After mornings exercising and doing exciting chores such as laundry :) my 3rd day I explored the Van Dusen Gardens (near: 41st and Oakridge Skytrain Stop) and my 4th day, I visited Queen Elizabeth Park and the Bloedel Conservatory (near: King Edward Skytrain Stop). The Van Dusen Gardens and Queen Elizabeth Park both have beautifully landscaped and planned gardens and I’d recommend seeing both, even though the former is ca. $10 and the latter is free. While the Van Dusen Gardens have Chinese & Japanese gardens amongst many other themes with plenty of ponds and a maze, the Queen Elizabeth Park gardens in quarries I felt were equally compelling as the Van Dusen Gardens what with their hollowed-out locale and equally gorgeous flower selection.
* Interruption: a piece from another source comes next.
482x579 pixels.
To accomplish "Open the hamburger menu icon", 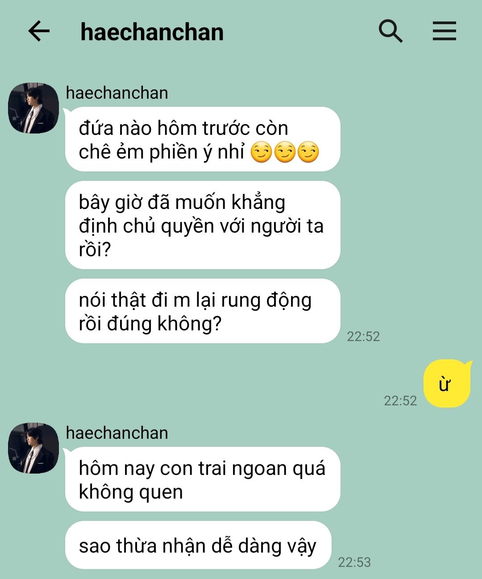I will coord(444,31).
The Bloedel Conservatory inside Queen Elizabeth Park for $6.50 served up a selection of unbelievably colourful birds in a warm, humid jungle-like greenhouse. Fire engine red & navy blue macaws, turquoise blue and yellow parrots amongst many others, the feast of colour was mind-blowing I tell you.

The worst part about spending 7 days in the Pacific Northwest (Portland OR for 3 nights for the first time ever followed by the 4 nights described here in Vancouver) is that at one point it’s time to go. Pacific Northwest, I don’t know when I’ll see your snow-capped mountains, tall trees, ferns in temperate rain forest and dramatic scenery next, but know that when I do, I am sure to be “wow”ed by your difference once again!